Resolved: Release in which this issue/RFE has been resolved.
Fixed : Release in which this issue/RFE has been fixed. The release containing this fix may be available for download as an Early Access Release or a General Availability Release.

To download the current JDK release, click here.
JDK 9
9 b56Fixed
Related Reports
Relates :  
Relates :  
Relates :  
Relates :  
Relates :  
Description
David Holmes writes:
Okay Dave Dice has managed to untangle all this for me. Thanks Dave!

Basic problem is that we have three separate, but related, API's defined in OrderAccess:

1. Membars

These are basic membar operations to provide storestore, storeload, loadstore and loadload.

2. acquire()/release()/fence()

These are "traditional" acquire/release semantics that provide the basic "roach-motel" property:

   // A
   acquire();
   // B
   release();
   // C

accesses in A and C can move into section B. But nothing in B can move into A or C.

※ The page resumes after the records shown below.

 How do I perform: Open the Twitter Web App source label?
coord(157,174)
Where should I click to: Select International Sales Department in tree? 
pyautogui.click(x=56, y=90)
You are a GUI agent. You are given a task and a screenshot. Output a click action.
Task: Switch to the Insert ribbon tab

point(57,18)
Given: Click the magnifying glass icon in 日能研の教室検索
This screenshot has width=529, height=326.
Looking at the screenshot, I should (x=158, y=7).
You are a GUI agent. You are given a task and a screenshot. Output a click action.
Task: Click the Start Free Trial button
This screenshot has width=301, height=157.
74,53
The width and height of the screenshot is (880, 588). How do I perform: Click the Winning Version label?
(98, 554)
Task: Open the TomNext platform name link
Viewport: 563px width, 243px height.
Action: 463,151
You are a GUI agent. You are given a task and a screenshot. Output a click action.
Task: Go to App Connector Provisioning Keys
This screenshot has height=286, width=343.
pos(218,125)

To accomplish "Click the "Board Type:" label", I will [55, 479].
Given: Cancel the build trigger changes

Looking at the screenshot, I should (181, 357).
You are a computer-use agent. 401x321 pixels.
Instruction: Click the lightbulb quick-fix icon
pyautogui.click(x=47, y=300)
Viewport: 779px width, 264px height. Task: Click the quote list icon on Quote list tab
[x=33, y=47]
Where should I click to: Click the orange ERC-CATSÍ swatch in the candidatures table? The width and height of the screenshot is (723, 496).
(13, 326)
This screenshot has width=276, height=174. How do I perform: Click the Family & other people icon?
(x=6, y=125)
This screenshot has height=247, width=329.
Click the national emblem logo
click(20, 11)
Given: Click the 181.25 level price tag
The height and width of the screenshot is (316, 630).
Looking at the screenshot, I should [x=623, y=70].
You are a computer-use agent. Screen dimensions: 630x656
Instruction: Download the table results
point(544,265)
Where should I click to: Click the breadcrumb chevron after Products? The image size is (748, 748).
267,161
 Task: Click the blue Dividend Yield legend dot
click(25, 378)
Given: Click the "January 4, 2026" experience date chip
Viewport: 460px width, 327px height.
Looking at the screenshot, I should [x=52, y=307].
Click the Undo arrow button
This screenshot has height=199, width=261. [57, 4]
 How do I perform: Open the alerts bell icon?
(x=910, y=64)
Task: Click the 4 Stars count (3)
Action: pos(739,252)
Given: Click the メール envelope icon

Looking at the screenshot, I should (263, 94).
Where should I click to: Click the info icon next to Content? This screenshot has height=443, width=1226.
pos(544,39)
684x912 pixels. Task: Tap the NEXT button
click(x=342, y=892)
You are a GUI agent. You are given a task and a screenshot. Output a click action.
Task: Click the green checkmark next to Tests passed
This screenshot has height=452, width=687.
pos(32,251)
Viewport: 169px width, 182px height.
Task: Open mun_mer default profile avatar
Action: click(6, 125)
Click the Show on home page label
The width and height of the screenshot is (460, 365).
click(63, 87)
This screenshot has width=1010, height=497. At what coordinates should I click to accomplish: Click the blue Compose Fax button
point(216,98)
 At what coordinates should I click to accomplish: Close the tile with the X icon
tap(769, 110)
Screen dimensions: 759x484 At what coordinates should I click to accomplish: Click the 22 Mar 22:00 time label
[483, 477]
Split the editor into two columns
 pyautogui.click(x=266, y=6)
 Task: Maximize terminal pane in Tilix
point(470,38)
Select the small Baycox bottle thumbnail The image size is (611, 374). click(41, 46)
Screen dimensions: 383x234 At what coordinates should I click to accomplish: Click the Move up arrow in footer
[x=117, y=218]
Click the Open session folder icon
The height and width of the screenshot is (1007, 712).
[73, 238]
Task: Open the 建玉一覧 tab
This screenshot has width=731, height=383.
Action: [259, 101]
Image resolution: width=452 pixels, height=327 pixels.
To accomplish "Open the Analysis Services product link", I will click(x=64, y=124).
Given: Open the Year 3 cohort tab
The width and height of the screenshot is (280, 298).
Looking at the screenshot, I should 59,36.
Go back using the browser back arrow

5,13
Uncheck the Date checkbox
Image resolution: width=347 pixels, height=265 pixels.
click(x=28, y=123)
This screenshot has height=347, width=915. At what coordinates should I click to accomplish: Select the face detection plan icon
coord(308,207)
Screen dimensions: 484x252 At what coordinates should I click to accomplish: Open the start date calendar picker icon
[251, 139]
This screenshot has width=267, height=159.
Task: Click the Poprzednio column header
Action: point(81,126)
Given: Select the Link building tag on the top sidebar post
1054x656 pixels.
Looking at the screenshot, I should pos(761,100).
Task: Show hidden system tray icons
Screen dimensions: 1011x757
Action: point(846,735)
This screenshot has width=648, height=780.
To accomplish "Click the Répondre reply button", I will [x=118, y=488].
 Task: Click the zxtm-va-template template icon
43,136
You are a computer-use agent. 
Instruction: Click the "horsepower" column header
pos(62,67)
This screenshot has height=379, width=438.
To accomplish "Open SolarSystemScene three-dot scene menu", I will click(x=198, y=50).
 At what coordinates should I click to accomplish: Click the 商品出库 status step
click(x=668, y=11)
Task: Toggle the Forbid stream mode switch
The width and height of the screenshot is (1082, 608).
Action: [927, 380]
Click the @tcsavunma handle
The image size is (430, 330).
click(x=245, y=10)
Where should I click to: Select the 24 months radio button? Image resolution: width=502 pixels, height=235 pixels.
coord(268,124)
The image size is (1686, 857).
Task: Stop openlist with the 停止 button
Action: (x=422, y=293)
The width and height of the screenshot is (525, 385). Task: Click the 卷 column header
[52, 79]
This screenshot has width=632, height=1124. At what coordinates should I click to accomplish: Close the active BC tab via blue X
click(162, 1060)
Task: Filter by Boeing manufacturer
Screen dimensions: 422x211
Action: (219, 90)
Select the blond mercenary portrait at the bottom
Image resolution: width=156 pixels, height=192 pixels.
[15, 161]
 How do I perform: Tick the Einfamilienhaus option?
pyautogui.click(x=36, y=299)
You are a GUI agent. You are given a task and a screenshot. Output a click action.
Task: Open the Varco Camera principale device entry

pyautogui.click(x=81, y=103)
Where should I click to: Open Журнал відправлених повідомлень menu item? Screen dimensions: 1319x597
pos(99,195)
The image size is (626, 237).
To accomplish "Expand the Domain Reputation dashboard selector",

Plus we have the heavyweight fence().

3. load_acquire/release_store/store_fence/release_store_fence

These are/were intended primarily to map to the ia64 instruction ld.acq and st.rel (load with acquire semantics, store with release semantics), plus additional fences as needed - and as explained on orderAccess.hpp.

The critical point here is that:

release_store(addr, v) IS NOT THE SAME AS release(); store(addr, v)

because the ia64 release semantics are stronger than general release() semantics in that the store (region C) can not be moved up ( to region B). So release_store(lock, 0) is exactly what we want when doing the IUnlock because it is equivalent to:

  storeStore|storeload; store(lock, 0);

with regards to the store to the lock. Implementing release_store as "storeStore|storeload; store" is valid but provides stronger semantics (the barriers are with respect to all subsequent stores) than the ia64 st.rel.

The problem is that "we" have confused the implementation by defining some of these methods in terms of the others, in an incorrect way eg:

storestore() != release()
release_store(addr, v) != release(); *addr=v;

So we need to fix this so as not to confuse others - particularly other porters.

It seems to me that having explained the above, the release() and acquire() functions are not useful as we will typically want load_acquire() and store_release() for Java volatile semantics; release_store for monitor unlock, and the CAS on monitor locking gives us a full fence().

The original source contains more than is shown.